__What is needed__. Transcribe the lines exactly, beginning with the one that contains "Viewport: 1098px width, 629px height." and ending with the final line of the records. Do not transcribe pictures.

*** Opening Records for processing ***

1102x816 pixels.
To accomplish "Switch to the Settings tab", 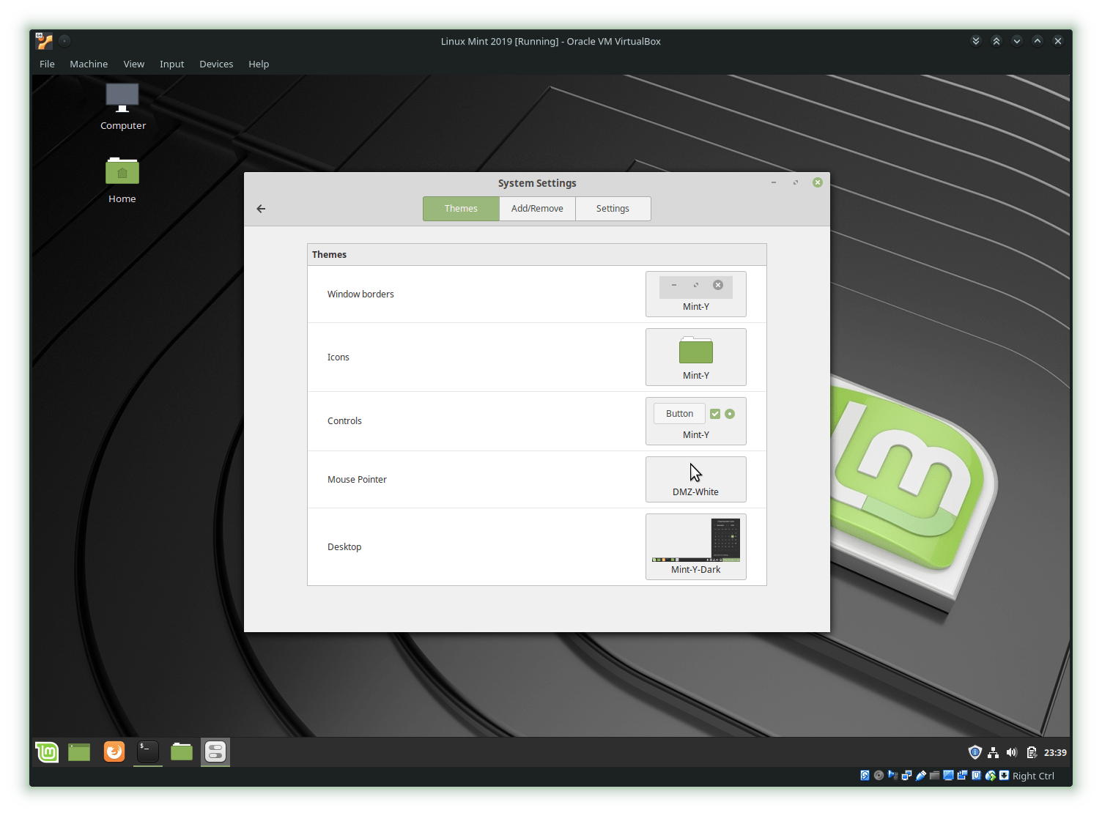I will coord(613,208).
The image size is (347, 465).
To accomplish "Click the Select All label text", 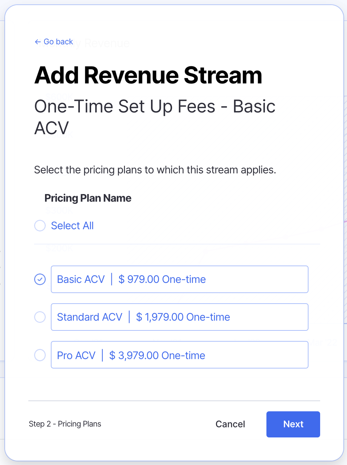I will (x=72, y=226).
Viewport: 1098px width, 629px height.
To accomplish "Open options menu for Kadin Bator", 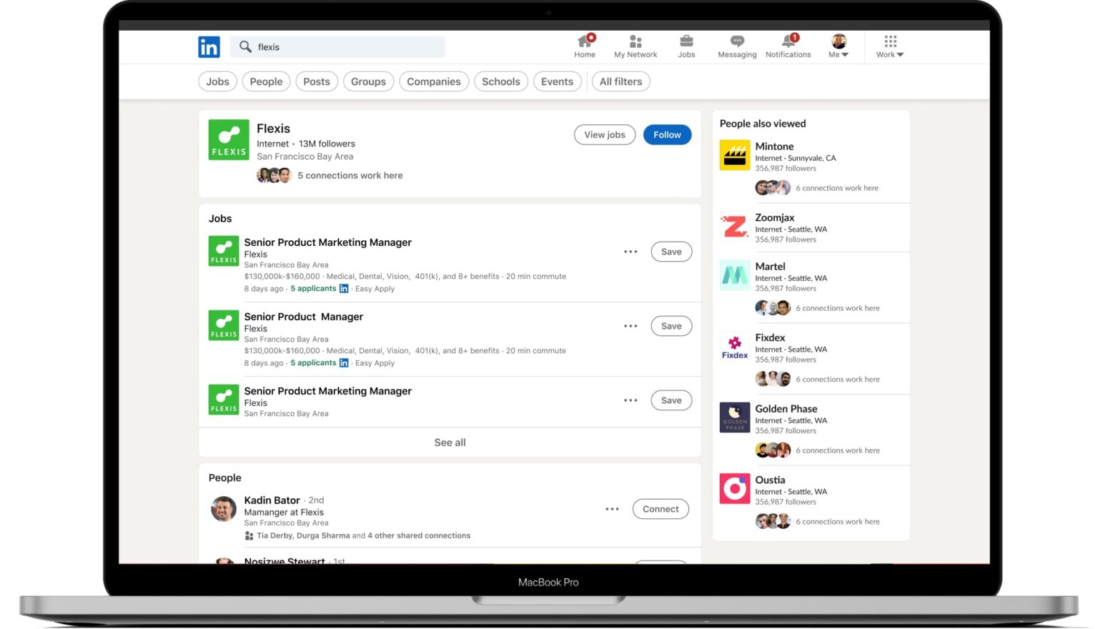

*** Closing Records for processing ***

__Response to the task__.
Viewport: 1098px width, 629px height.
To accomplish "Open options menu for Kadin Bator", 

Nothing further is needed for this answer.